#### [WHAT YOU HAVE TO DO]
Beginning with the top line of the listing below, give again every line up to and including the line with "FAQ (194, 90)"; pictures do not belong in the copy.

#### [TASK DATA]
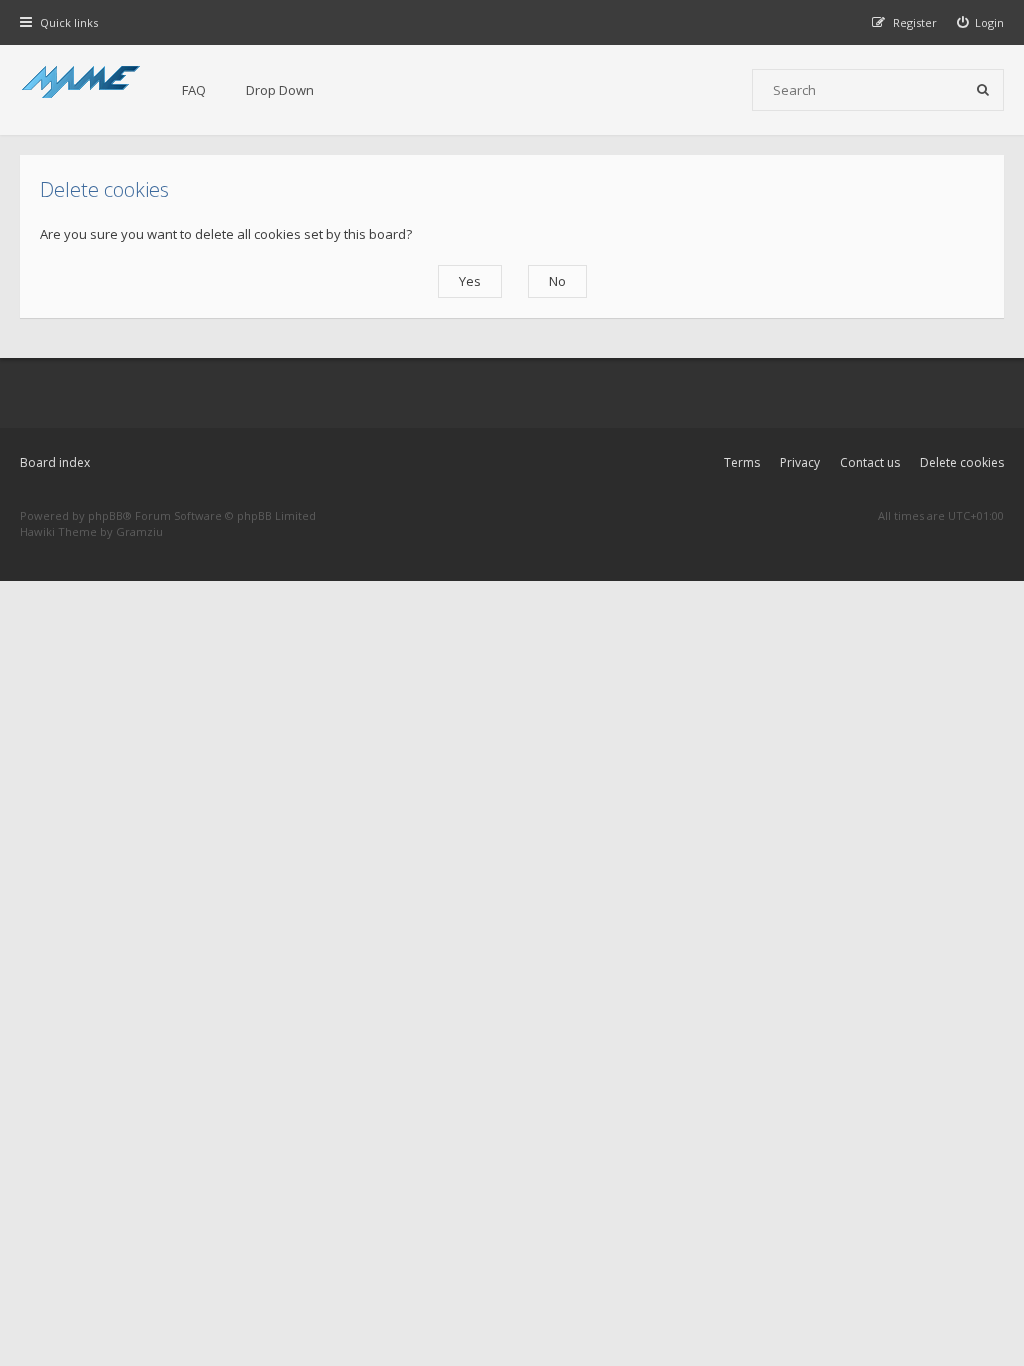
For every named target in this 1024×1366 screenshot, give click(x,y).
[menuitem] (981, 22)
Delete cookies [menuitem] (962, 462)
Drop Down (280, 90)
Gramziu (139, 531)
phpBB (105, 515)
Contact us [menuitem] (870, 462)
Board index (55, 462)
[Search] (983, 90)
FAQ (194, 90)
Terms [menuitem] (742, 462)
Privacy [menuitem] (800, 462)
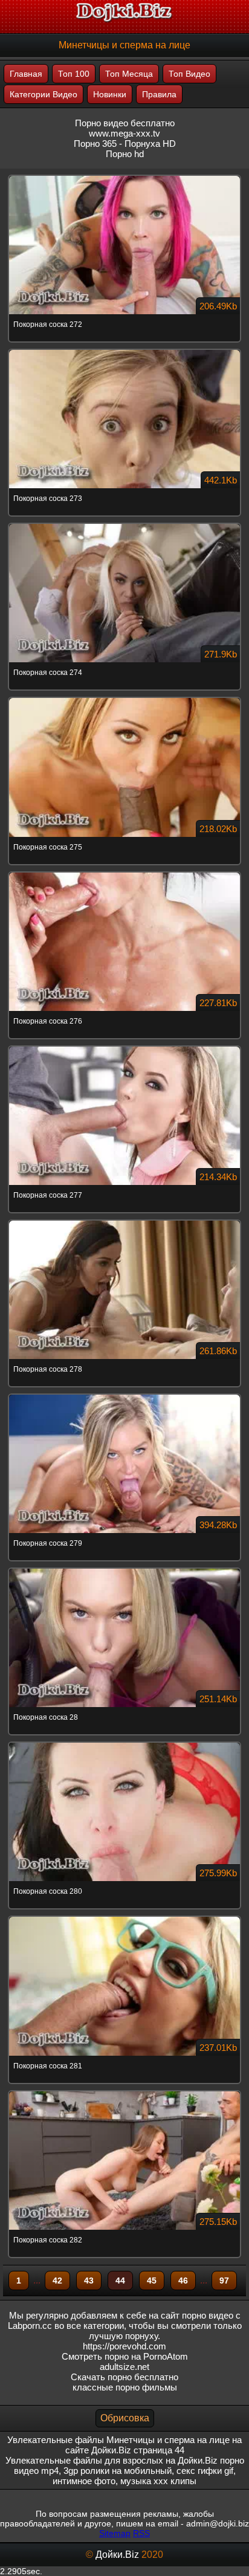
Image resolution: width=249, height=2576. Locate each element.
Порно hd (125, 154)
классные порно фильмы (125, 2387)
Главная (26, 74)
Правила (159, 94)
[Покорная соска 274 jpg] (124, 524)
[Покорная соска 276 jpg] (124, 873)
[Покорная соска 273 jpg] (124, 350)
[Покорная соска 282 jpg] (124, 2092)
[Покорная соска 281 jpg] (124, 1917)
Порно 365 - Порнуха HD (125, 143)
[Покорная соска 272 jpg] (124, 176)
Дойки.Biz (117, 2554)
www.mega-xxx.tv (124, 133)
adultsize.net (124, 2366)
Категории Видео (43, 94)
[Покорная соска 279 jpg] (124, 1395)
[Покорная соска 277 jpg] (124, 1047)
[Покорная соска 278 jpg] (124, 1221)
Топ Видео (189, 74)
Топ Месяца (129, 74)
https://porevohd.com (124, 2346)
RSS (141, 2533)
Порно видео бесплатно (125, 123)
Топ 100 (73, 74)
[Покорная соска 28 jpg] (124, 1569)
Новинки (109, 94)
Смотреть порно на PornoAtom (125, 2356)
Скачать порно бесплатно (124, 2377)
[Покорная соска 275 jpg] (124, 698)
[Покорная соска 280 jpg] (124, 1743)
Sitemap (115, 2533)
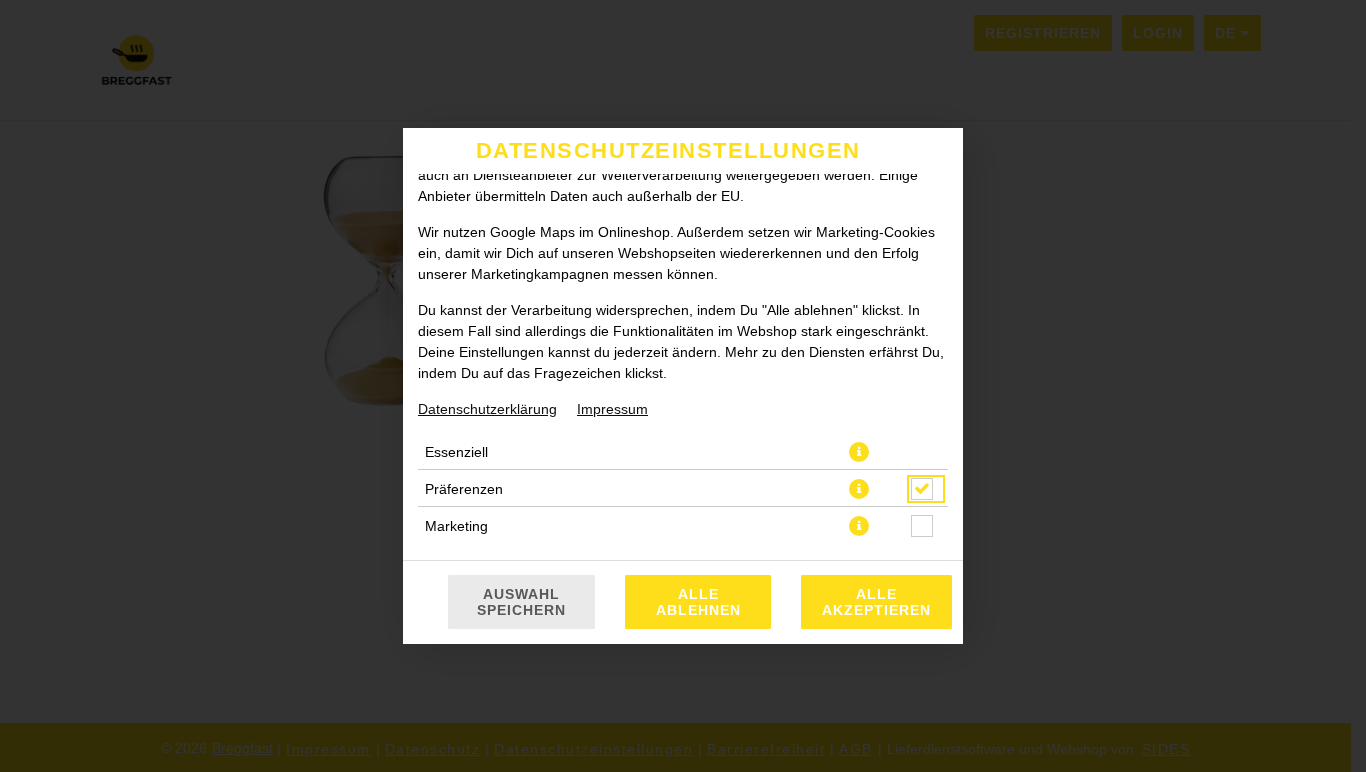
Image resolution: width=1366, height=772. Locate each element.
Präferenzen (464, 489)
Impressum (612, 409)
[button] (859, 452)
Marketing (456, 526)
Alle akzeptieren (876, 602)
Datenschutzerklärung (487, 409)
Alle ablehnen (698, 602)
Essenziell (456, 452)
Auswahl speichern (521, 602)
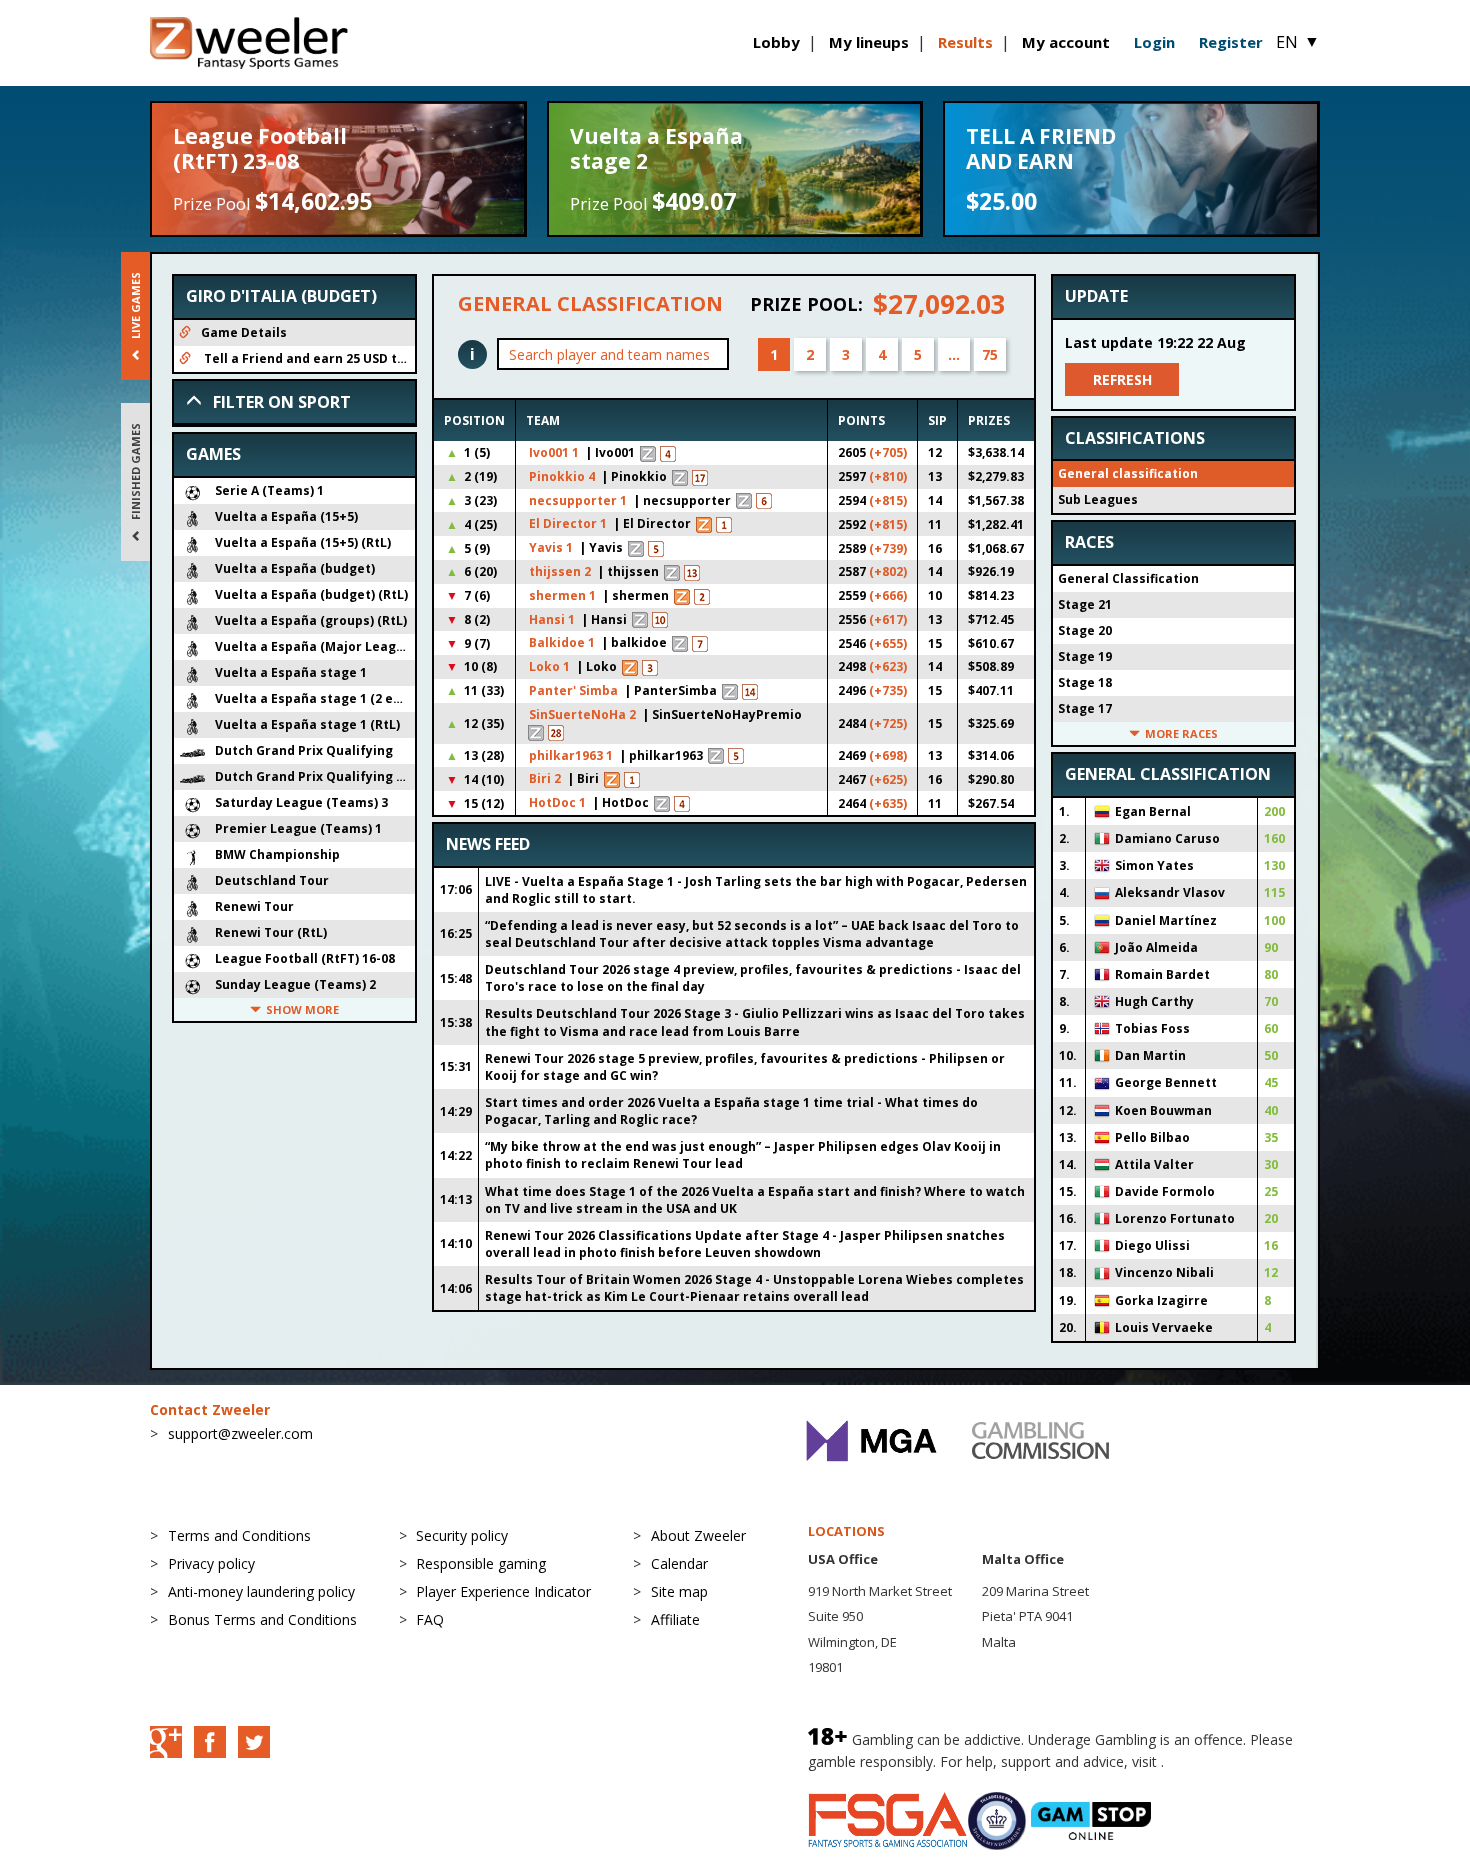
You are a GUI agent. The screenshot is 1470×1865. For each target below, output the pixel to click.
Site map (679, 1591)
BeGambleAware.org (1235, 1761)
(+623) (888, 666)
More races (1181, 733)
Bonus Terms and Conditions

#### [YOUR RESPONSE]
For every named target in this 1024×1366 screenshot, give click(x,y).
[menuitem] (981, 22)
Delete cookies [menuitem] (962, 462)
Drop Down (280, 90)
Gramziu (139, 531)
phpBB (105, 515)
Contact us [menuitem] (870, 462)
Board index (55, 462)
[Search] (983, 90)
FAQ (194, 90)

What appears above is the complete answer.